• [Objetivo da tarefa] Copie fielmente as linhas das entradas abaixo, começando pela linha que contém "Where should I" e indo até o fim das entradas, com essa primeira linha incluída. Não inclua as imagens na resposta.

• [Dados de origem]

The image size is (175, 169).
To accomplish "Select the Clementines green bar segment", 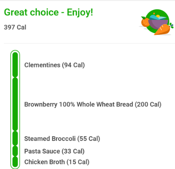I will point(15,65).
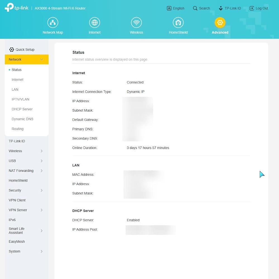Select IPTV/VLAN in the sidebar
The image size is (279, 279).
tap(20, 99)
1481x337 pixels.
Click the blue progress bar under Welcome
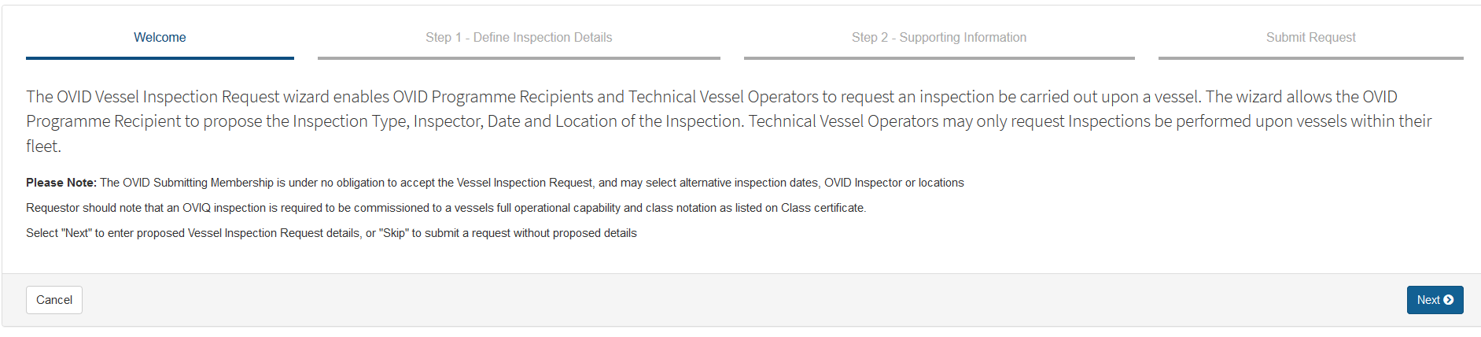(x=160, y=57)
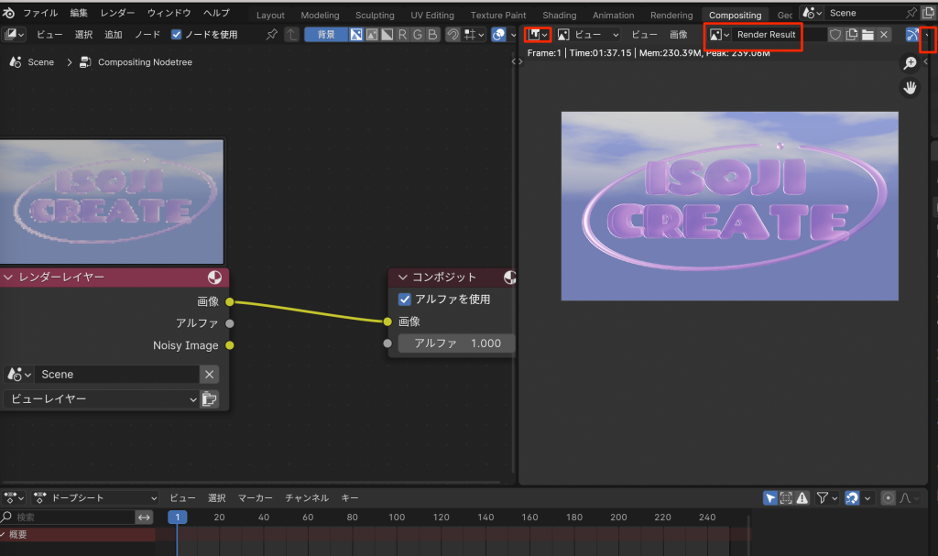The image size is (938, 556).
Task: Uncheck the ノードを使用 checkbox
Action: (177, 34)
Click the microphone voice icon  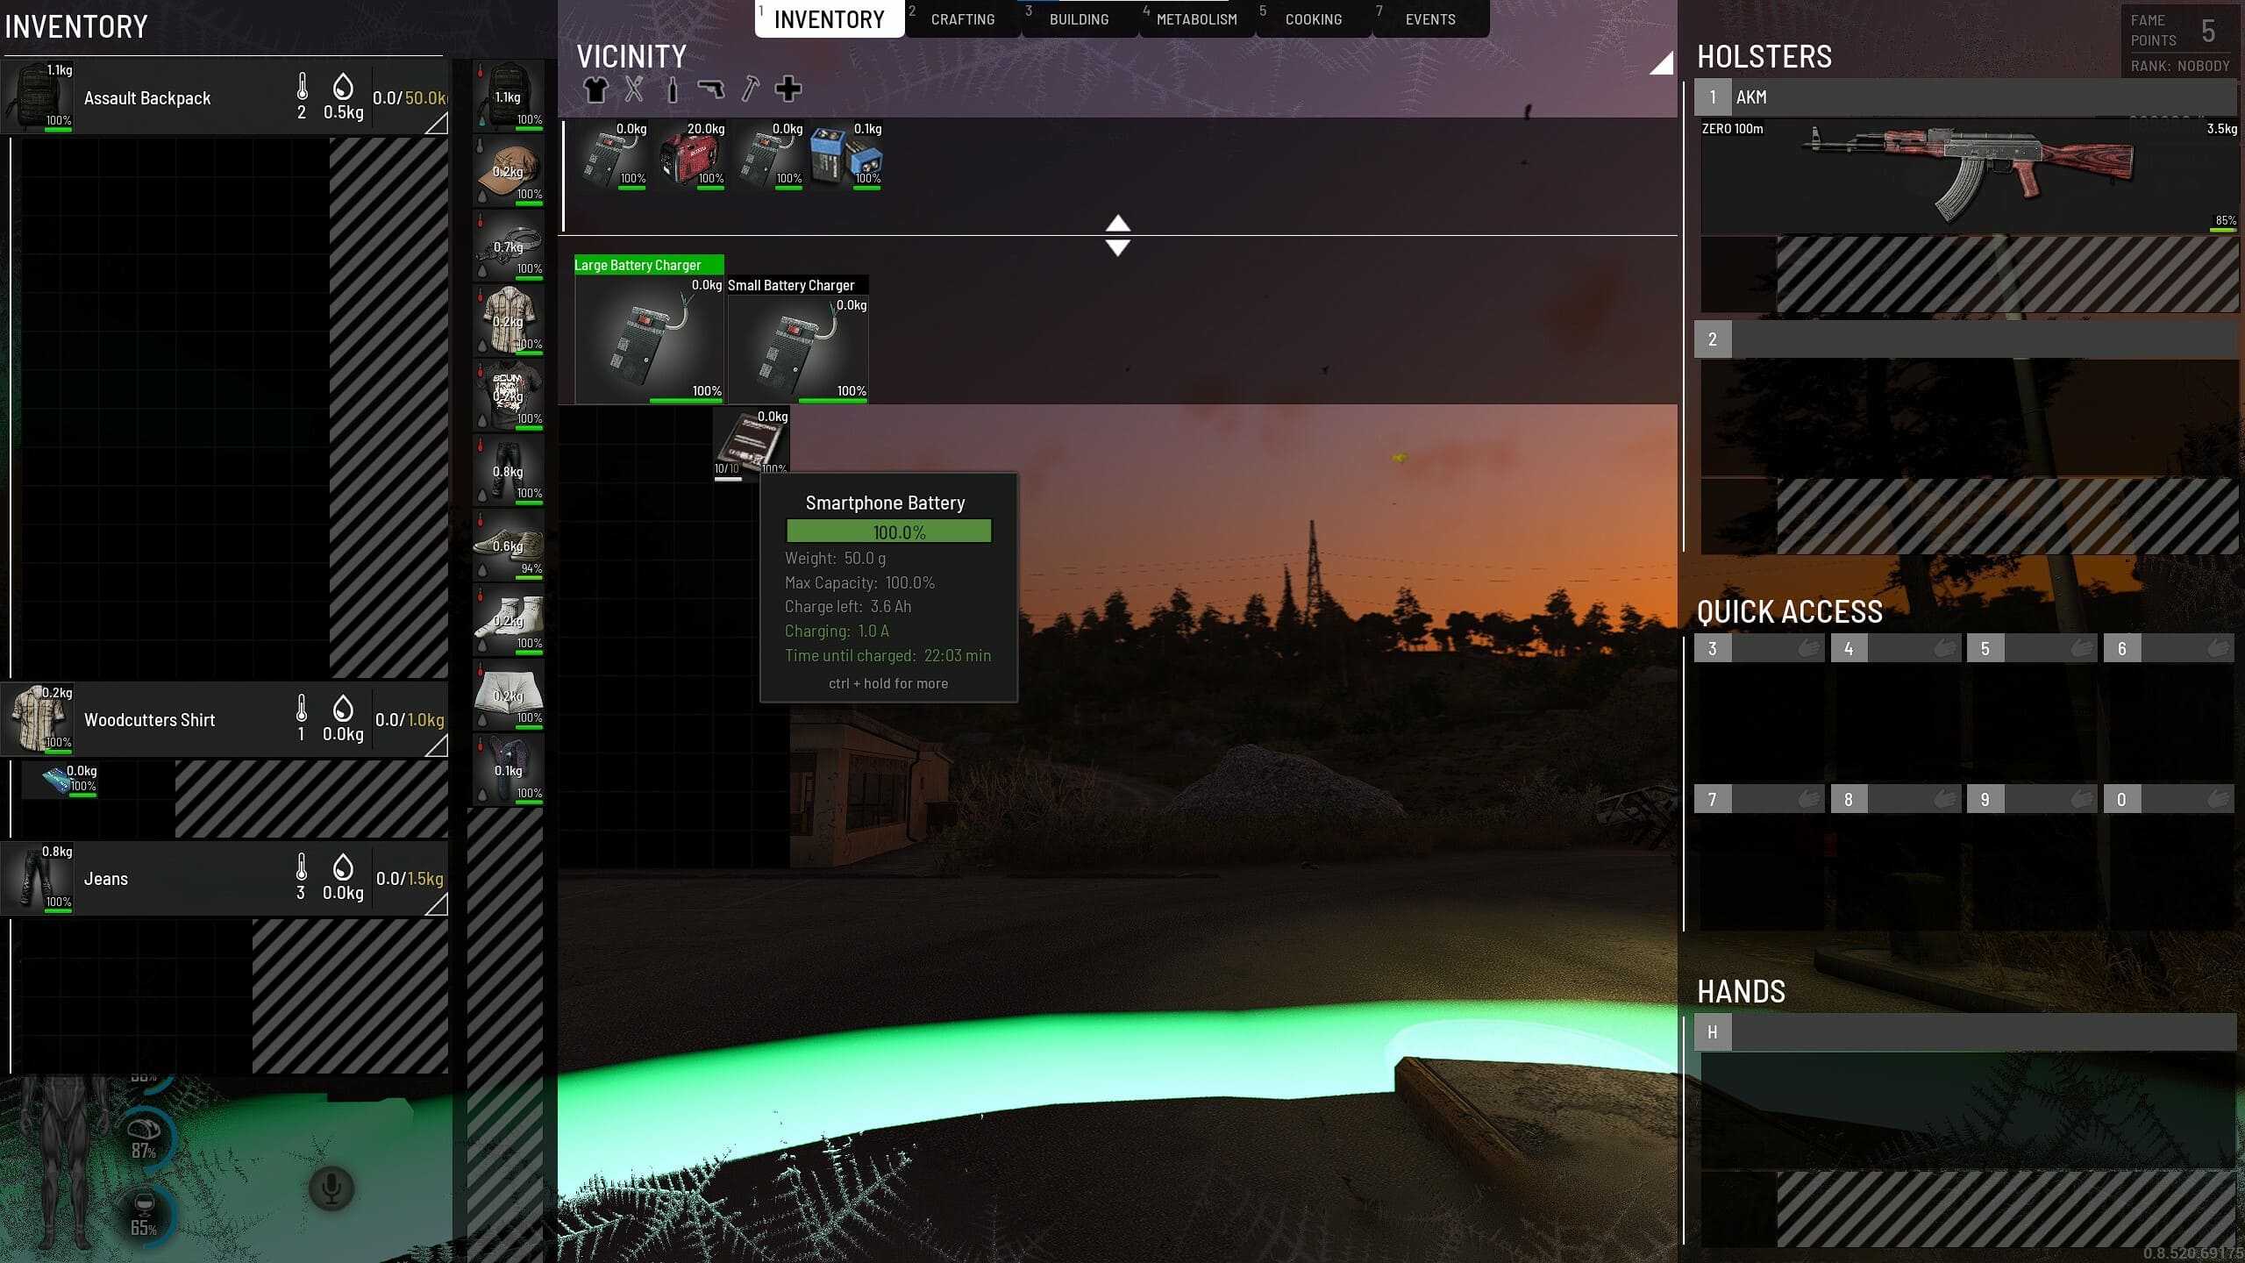coord(331,1188)
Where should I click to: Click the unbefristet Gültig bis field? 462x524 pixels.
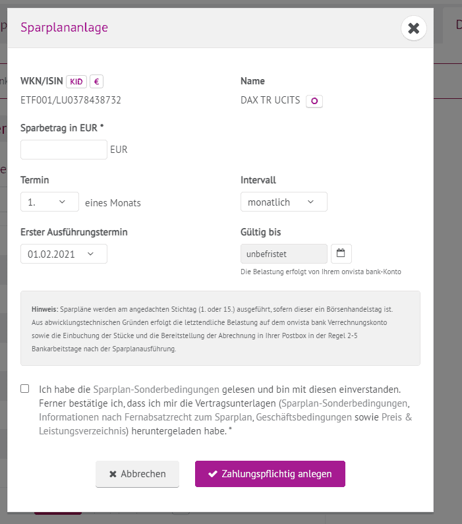(x=283, y=254)
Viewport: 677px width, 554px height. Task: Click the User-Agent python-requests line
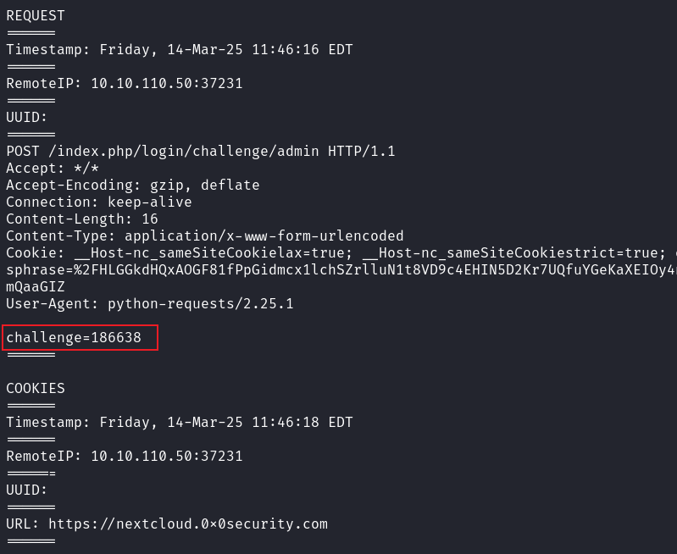149,303
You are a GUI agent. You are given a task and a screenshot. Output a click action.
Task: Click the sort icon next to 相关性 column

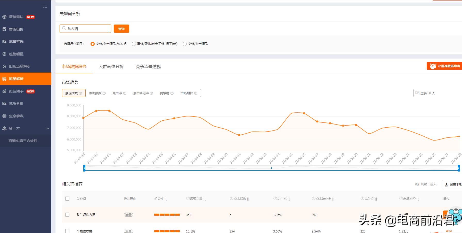tap(166, 199)
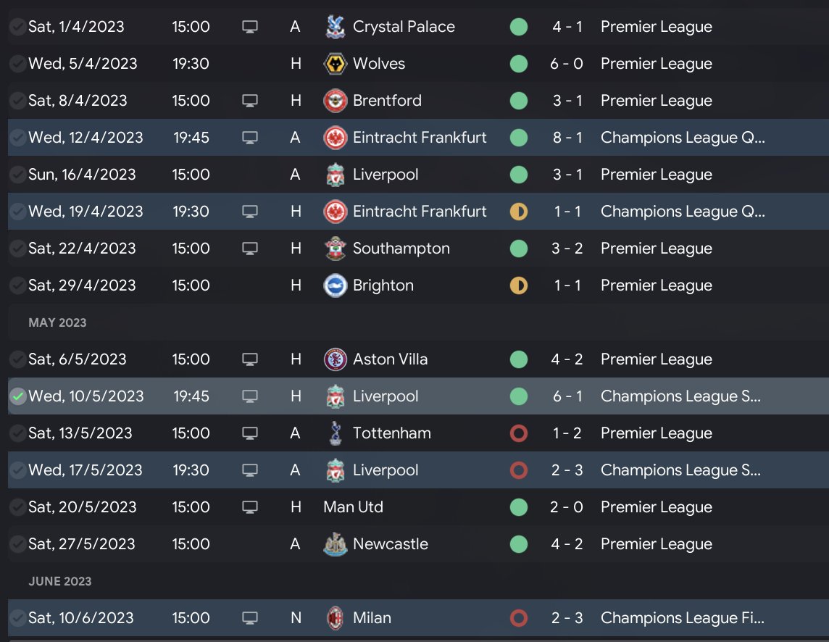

• [Resultado da tarefa]
Where should I click to: Click the unbefristet Gültig bis field? 462x524 pixels.
(x=283, y=254)
Viewport: 677px width, 554px height. Task: Click the User-Agent python-requests line
149,303
You are a GUI agent. You are given a task and a screenshot. Output a click action.
Task: Click the sort icon next to 相关性 column

tap(166, 199)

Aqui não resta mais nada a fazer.